* What to produce *
Reproduce word for word the passage of the Prem International Day article below, starting at "International Day Celebration" and ending at "community related booths.".

* Selected excerpt *
-=-=-

International Day Celebration at Prem 2014

On Saturday 15 November Prem International School celebrated the annual International Day event. The day was filled with joy and laughter as the Prem community proudly presented their unique diversity from around the world, as parents, staff and students represented their home nations with pride.

Prem is home to over 150 boarding students of varying ages from over fifteen different countries around the world. On the day boarding families, staff and students were involved with cultural performances – both singing and dancing, preparing, cooking and selling traditional food and drinks whilst enjoying the experience of being exposed to over twenty-two different country and community related booths.

Boarding students and staff explain their personal account of International day in relation to their country’s display of culture.


My name is Irene and I volunteered at the Thai booth. We made "Kanom Krok' – a traditional Thai snack made from coconut milk, and similar to a mini Thai coconut pancake. I really enjoyed taking part and learning this new skill as I have never made them before. It was a fun experience and I hope if I try making them again, they would look and taste even better. (Irene, Grade 10).

Many of the Thai boarding students were involved with a traditional Thai dance called the Fon Malai (flower dance) to begin the International Day event. The girls spent all morning dressing in traditional Thai outfits, followed by extensive hair and make-up sessions. The girls looked lovely and completed their Fon Malai performance to perfection!

Zimbabwe and South Africa (Jessica Wragg)

-=-=-

* Dataset extract *
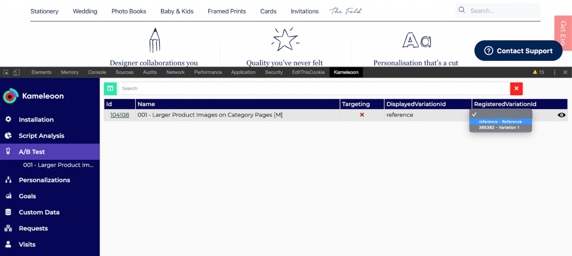Open the DevTools three-dot menu
The image size is (572, 256).
point(554,72)
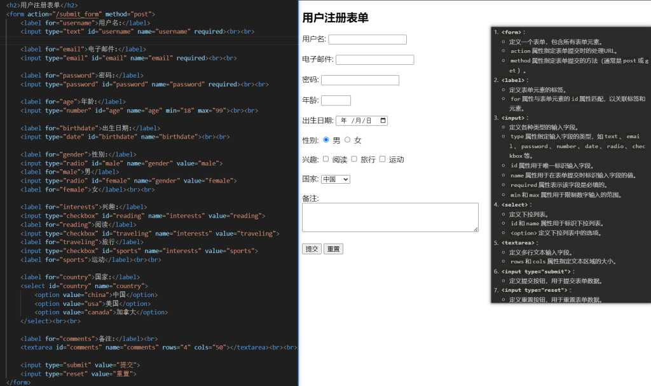Enable the 运动 checkbox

-=-=-

* Task response *
International Day Celebration at Prem 2014

On Saturday 15 November Prem International School celebrated the annual International Day event. The day was filled with joy and laughter as the Prem community proudly presented their unique diversity from around the world, as parents, staff and students represented their home nations with pride.

Prem is home to over 150 boarding students of varying ages from over fifteen different countries around the world. On the day boarding families, staff and students were involved with cultural performances – both singing and dancing, preparing, cooking and selling traditional food and drinks whilst enjoying the experience of being exposed to over twenty-two different country and community related booths.